BLODGETT — The Oregon Fish & Wildlife Department will be staffing a check station to sample elk for chronic wasting disease on Saturday during the first Western Coast elk season. The station will be open from from 8 a.m. to dusk in Blodgett in the large gravel parking lot on the north side of Oregon Highway 20.
New this year, hunters transporting deer, elk or other wildlife parts who encounter a chronic wasting disease check station are required to stop to have their animal inspected under a law passed by the 2021 Oregon Legislature.
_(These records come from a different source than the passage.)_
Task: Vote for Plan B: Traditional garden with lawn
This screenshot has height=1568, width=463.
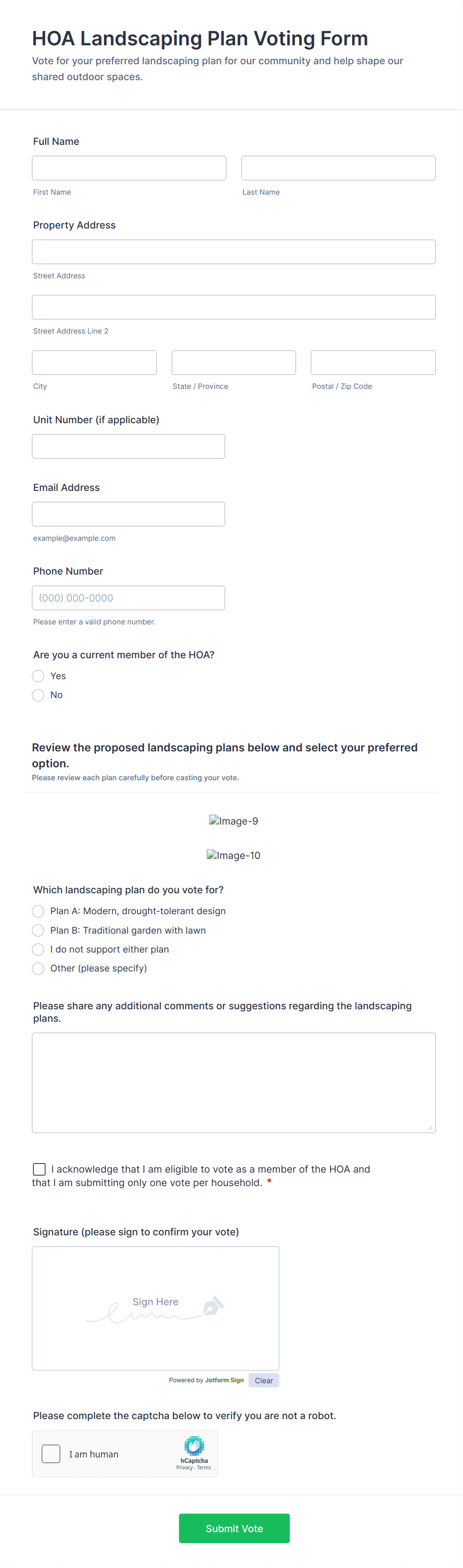Action: [x=38, y=930]
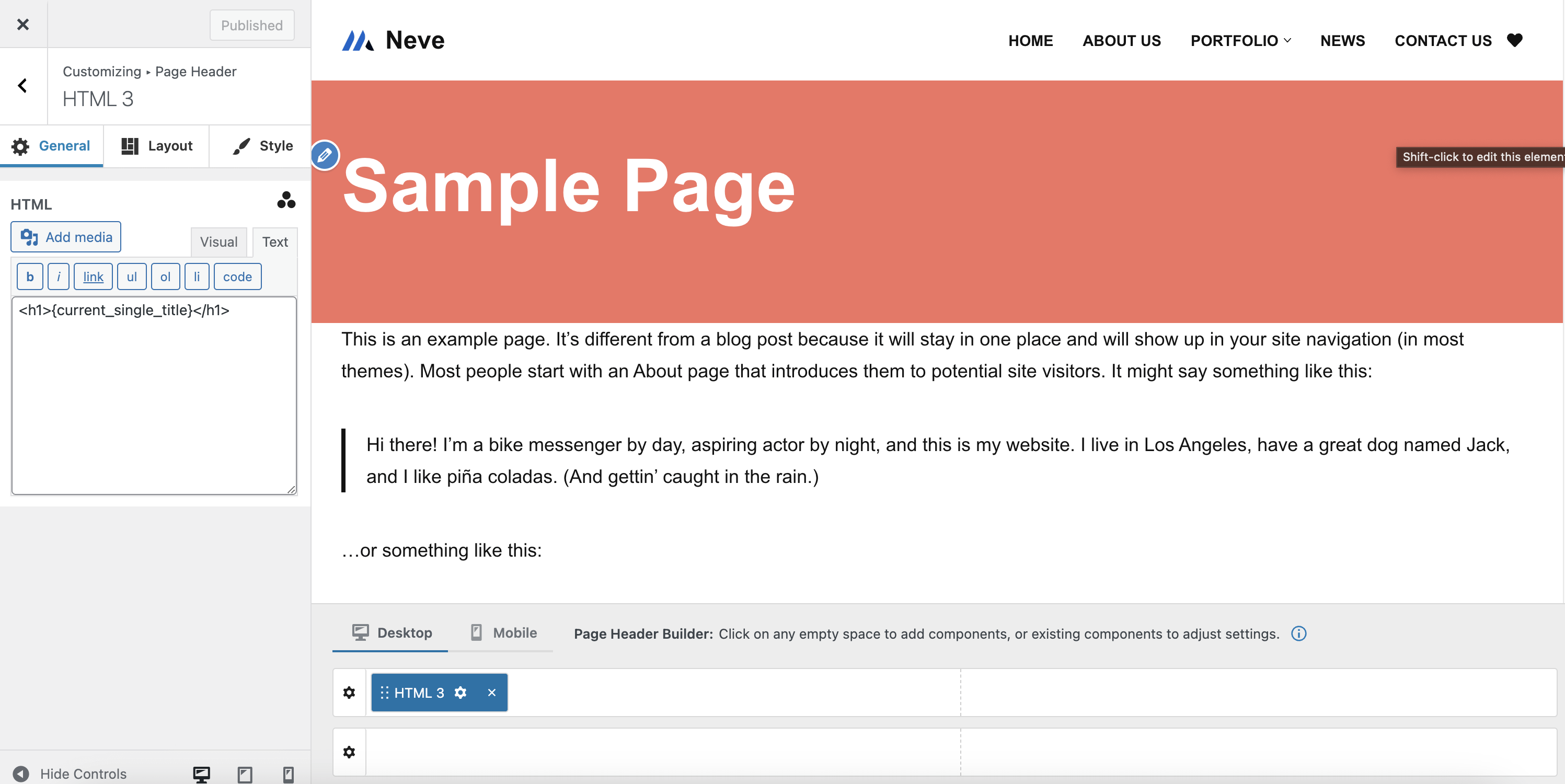Viewport: 1565px width, 784px height.
Task: Open first builder row settings gear
Action: coord(349,693)
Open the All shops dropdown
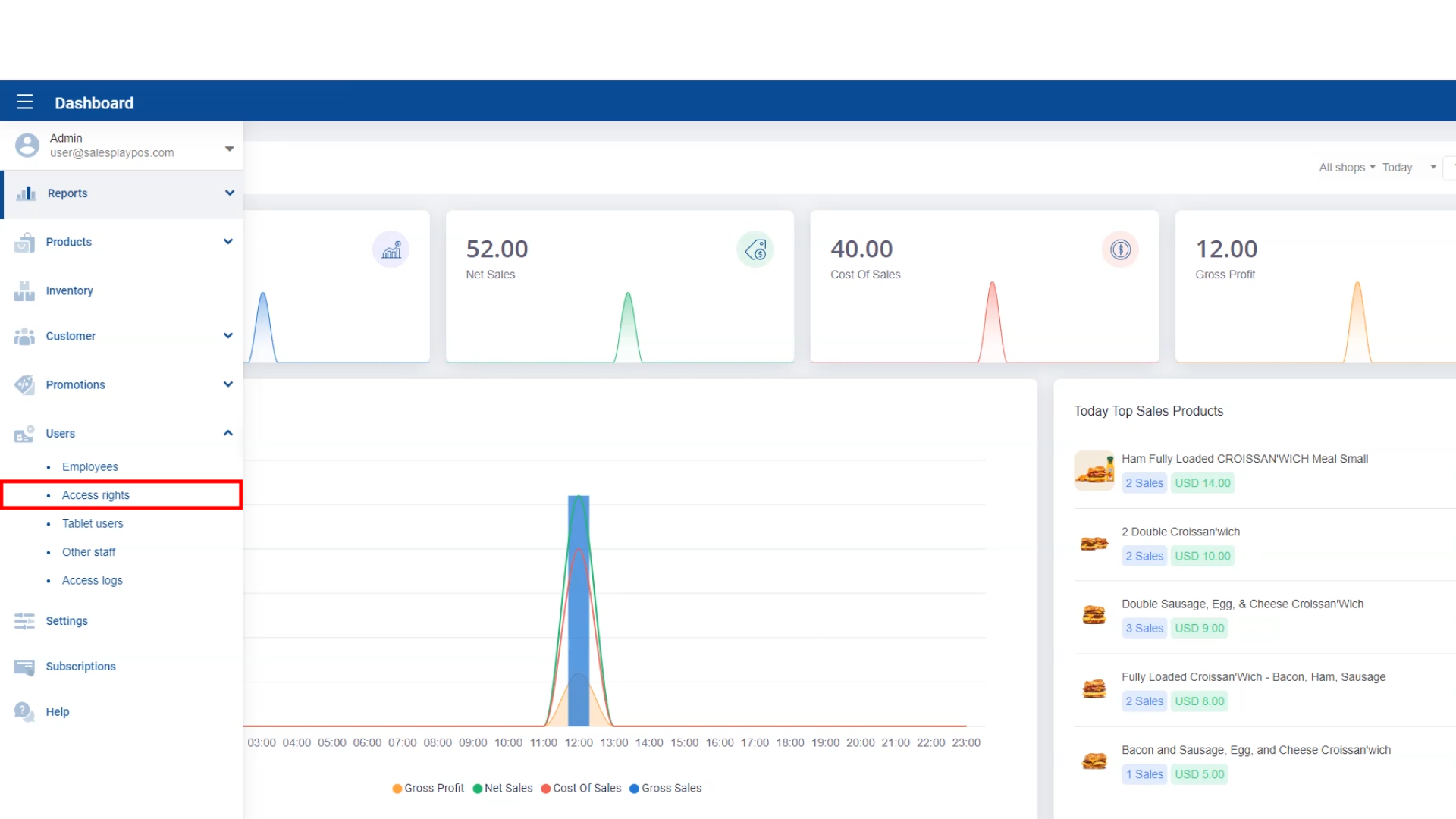Image resolution: width=1456 pixels, height=819 pixels. click(1346, 168)
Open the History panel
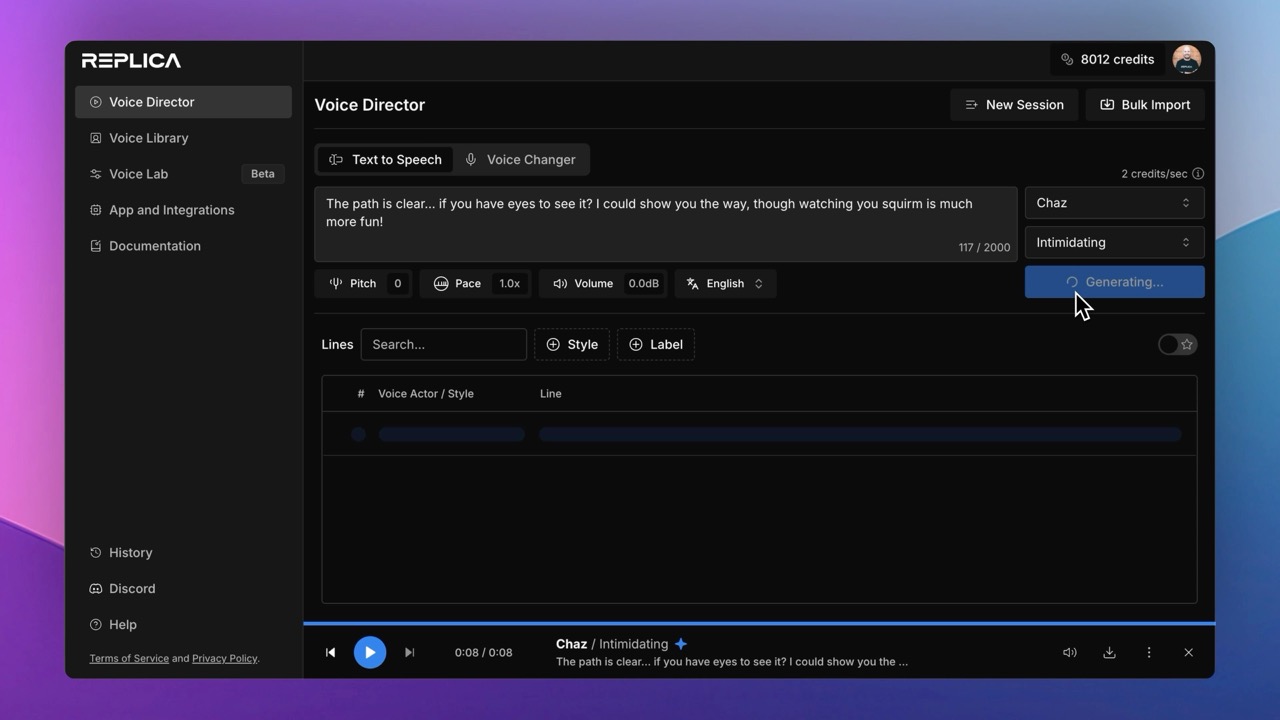 click(x=129, y=552)
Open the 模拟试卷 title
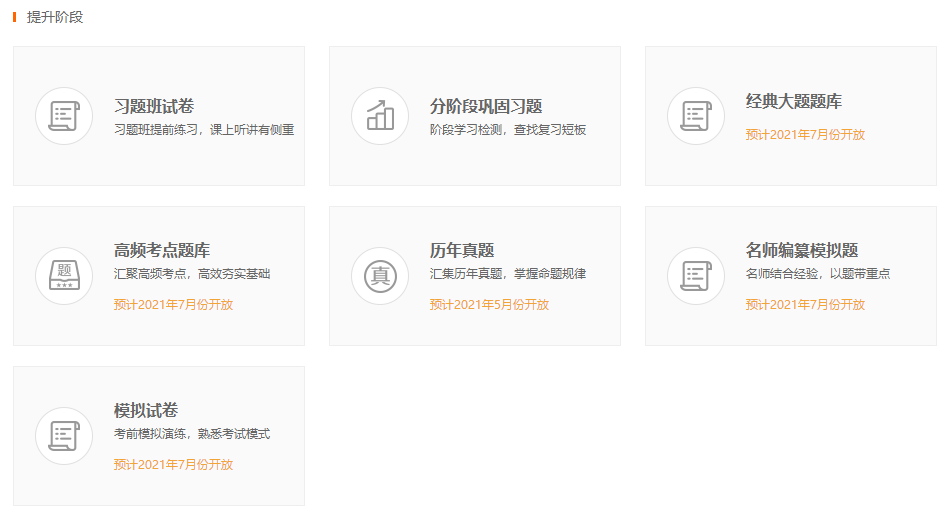This screenshot has height=513, width=949. coord(146,410)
Successful hunters who don’t drive past the Blodgett check station can also contact their local ODFW office to arrange for district staff to get a sample or ask their meat processor or taxidermist. Here is a list of participating ODFW offices and businesses.
Hunters should call ahead and make an appointment at an ODFW office in advance as biologists are often in the field. Some offices will have barrels outside so hunters can submit a head after hours; use bags and ID card to provide ODFW ID number, contact information, and harvest location.
The sample will be collected from the animal’s spinal column near the brain, and the lymph nodes from near the pharynx or upper throat region. The animal’s head should be kept cool prior to sampling if possible. Test results are expected to take up to a month.
ODFW has sampled more than 24,000 deer and elk for chronic wasting disease over the past 20 years as the disease began to spread from Colorado and Wyoming to other states due to animal migrations and movements of live animals and carcasses. Oregon’s surveillance effort has not detected the disease in free-ranging deer, elk or moose within state borders. Unfortunately, it was found in mule deer, Rocky Mountain elk and white-tailed deer in northwest Idaho, just 30 miles from the Oregon border, late last year.
The more animals the state tests, the more certain ODFW can be that the disease is not in the state. If it is detected, ODFW can implement its response plan to contain the spread of the disease.